Alps ski market prepares for selling snowball
The Alpine ski market is stabilising ahead of an expected sales snowball later this year, according to agents.
In the second quarter of 2015, prices of ski properties across the French Alps remained steady, as changes in prices across the region and property types evened out, according to the latest Leggett Immobilier report.
The price indices for apartments and chalets remained steady, but houses had a second positive quarter registering growth of 0.2 per cent in values. Apartments have similarly seen prices stabilise or rise modestly for five of the last six quarters.
In the year to June 2015, the price of apartments edged down by 0.2 per cent, a big improvement on the 2.4 per cent fall registered in the year to June 2014. This balanced out a 0.9 per cent ease in chalet values and a 2.2 per cent dip in house prices.
The majority of resorts in the Alps have seen small increases in prices during the quarter, led by Portes de Soleil, where prices increased by 2.3 per cent, and Hautes Alpes, which saw a rise of 1.6 pe cent.
The proportion of properties showing increasing prices, though, has jumped in the first half of 2015 compared to the same half of 2014, up from 24 per cent of all properties to 52 per cent. The proportion of properties with static prices fell dramatically to 19 per cent from 59 per cent.
"This supports the impression of a more active market with more owners and buyers coming ‘off the fence’," says Leggett.

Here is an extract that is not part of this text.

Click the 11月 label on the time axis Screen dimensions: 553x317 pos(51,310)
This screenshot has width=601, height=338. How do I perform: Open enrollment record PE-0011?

The agency forecasts that the stabilisation of prices across the Alps means that transactions can continue to grow in the coming months.
"As more buyers return to the market and the property market increases interest, we are seeing more new builds which is keeping the prices of the resale's stable," adds the agency, "but sooner or later the market it going to return to being a seller's market and we feel this will happen in the most popular resorts during the coming winter season."